Trump’s Historic Second Impeachment

Norah Hussaini, Staff Writer

As prescribed in Article 2 of the United States Constitution, a president may be impeached for treason, bribery and high crimes or misdemeanors. Former President Donald Trump was accused of committing a high crime for inciting the violent events at the Capitol on Jan. 6, 2021, which led to five deaths, 140 injuries and several arrests. The second impeachment trial of Trump started on Jan. 13, 2021, a week before he left presidential office. When the trial ended,Trump was acquitted as less than the required two-thirds of the Senate voted to have him removed from office.

The question of whether Trump was exercising his right to free speech or if his role in the events at the Capitol amounted to an incitement of insurrection was a significant topic of debate in the time leading up to the trial. At the end of his speech on Jan. 6, Trump said, “We fight. We fight like hell, and if you don’t fight like hell, you’re not going to have a country anymore.” In addition to this, Trump also told his supporters in the very same speech that they were going to “walk down Pennsylvania Avenue” and make their way to the Capitol. Trump’s lawyers claim that people took these words in the wrong way and that his words were not intended to be taken literally. 

The First Amendment does not protect speech which incites violence, riots or insurrection. And while Trump’s words on that day are credited with spurring these people into action, it was not only this speech that did it. Trump fed his supporters lies about the election for weeks and then acted as if he didn’t know that they would act on his claims that Democrats were trying to take over the country. After telling his supporters to “fight like hell,” Trump told them to walk down to the Capitol and “peacefully and patriotically” make their voices heard, letting it be known that the election was stolen. The mixed messages Trump sent through his speech, as well as the lies throughout the past weeks of the election being stolen, created a storm of angry supporters who believed the election was conducted unfairly and were ready and willing to do anything necessary to overturn it. When Trump’s dangerous rhetoric does not qualify as an incitement of insurrection, it sends the message that saying similar things does not have many consequences.

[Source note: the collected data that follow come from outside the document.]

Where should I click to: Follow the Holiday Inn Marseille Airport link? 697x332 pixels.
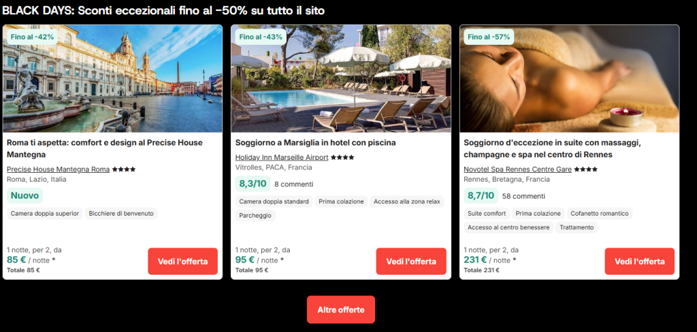[x=282, y=157]
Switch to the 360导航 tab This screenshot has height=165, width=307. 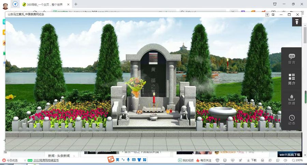[43, 4]
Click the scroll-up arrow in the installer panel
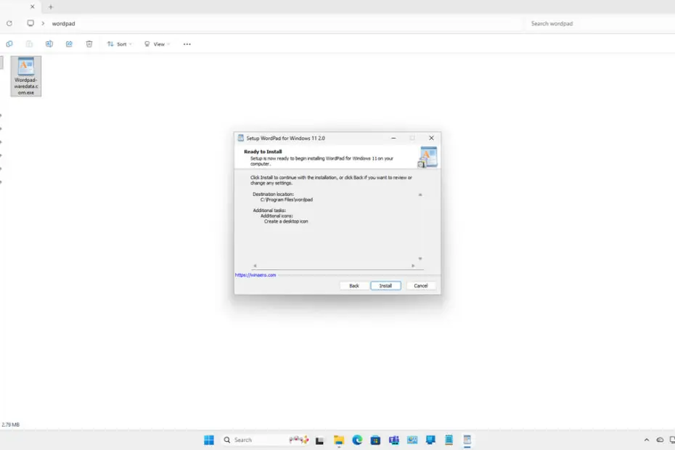 tap(420, 195)
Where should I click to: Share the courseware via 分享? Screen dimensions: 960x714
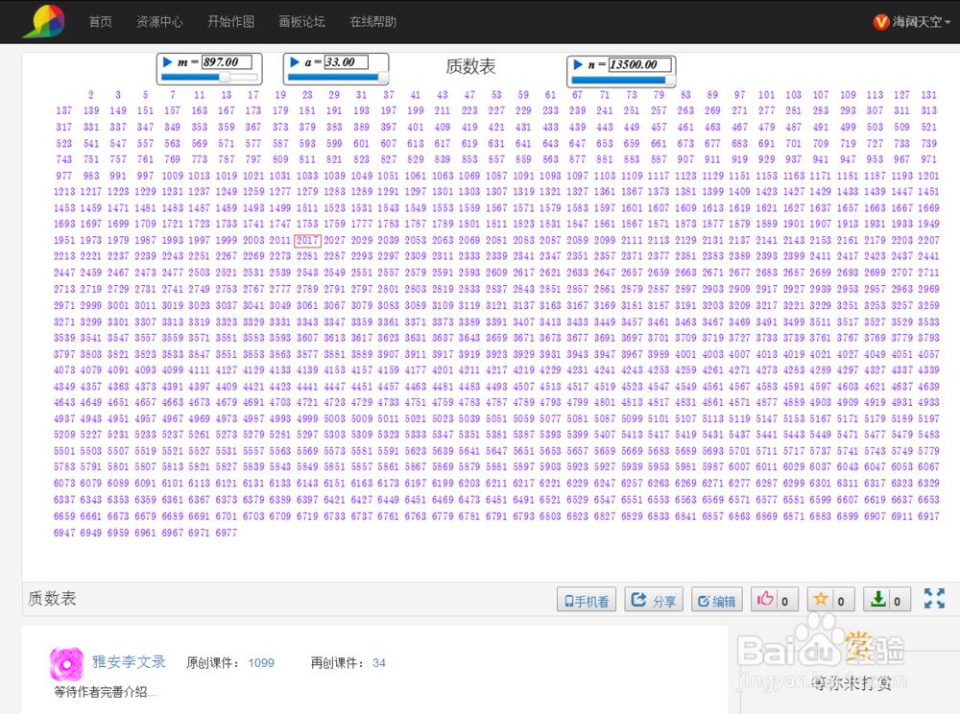(x=653, y=598)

The timing of the second impeachment was also a major topic of debate. Trump’s lawyers claimed that the impeachment trial was not constitutional because a non-sitting president could not be impeached. Trump’s actions were taken while he was in office, so it doesn’t matter if he was in office at the time of the trial or not. If Trump made these decisions while he was in the position of president, his actions could be representative of future behavior as well. Because the Constitution does not directly address Trump’s situation, the parts of the Constitution that could apply to his case have been interpreted many different ways. For example, Trump’s legal team has said that Article 2 of the Constitution states that an impeached and convicted president shall be removed from office, but since Trump was no longer in office after Jan. 20, the trial would happen after he left office. This would mean that he could no longer technically be removed from his position, and, therefore, the trial could not carry on after he left office. However, this argument implies that if a president was close enough to the end of his term, he could do whatever he wanted without weathering impeachment — by the time he was officially charged, he would have left office and the trial couldn’t continue.

In the past, the Senate has determined that impeachment can indeed be undertaken even after a political figure has left office. In 1876, Secretary of War William Belknap was impeached while he was out of office. This historical precedent is important because the rules of impeachment cannot be decided by a judge but only by the Senate, which relies heavily on historical precedence for its decision making. 

Historical precedent also helped to clarify high crimes and misdemeanors in the context of the trial. Trump’s defense team argued that because Trump did not commit an actual crime, what he did could not be counted as a high crime or misdemeanor. Even if Trump didn’t commit a criminal offense, many legal experts, including Democratic House Judiciary Committee Chair Jerrold Nadler, think it may not matter because of the belief that an impeachable crime does not have to violate a law. This is because during Trump’s first impeachment, he was charged with abuse of power as well as obstruction of Congress, neither of which are crimes. 

Though Trump was acquitted, his impeachment trial raised many questions about the standards of impeachments, as well as how we will determine if an impeachment is constitutional in the coming years. With society continuously changing and evolving, it is getting harder to bend the Constitution to the circumstances of today. This also brings up questions of whether the Constitution will be resilient enough to withstand future political challenges. Trump’s impeachment may have sent shockwaves throughout America, but it has also led us to consider the changes we need to make as a nation.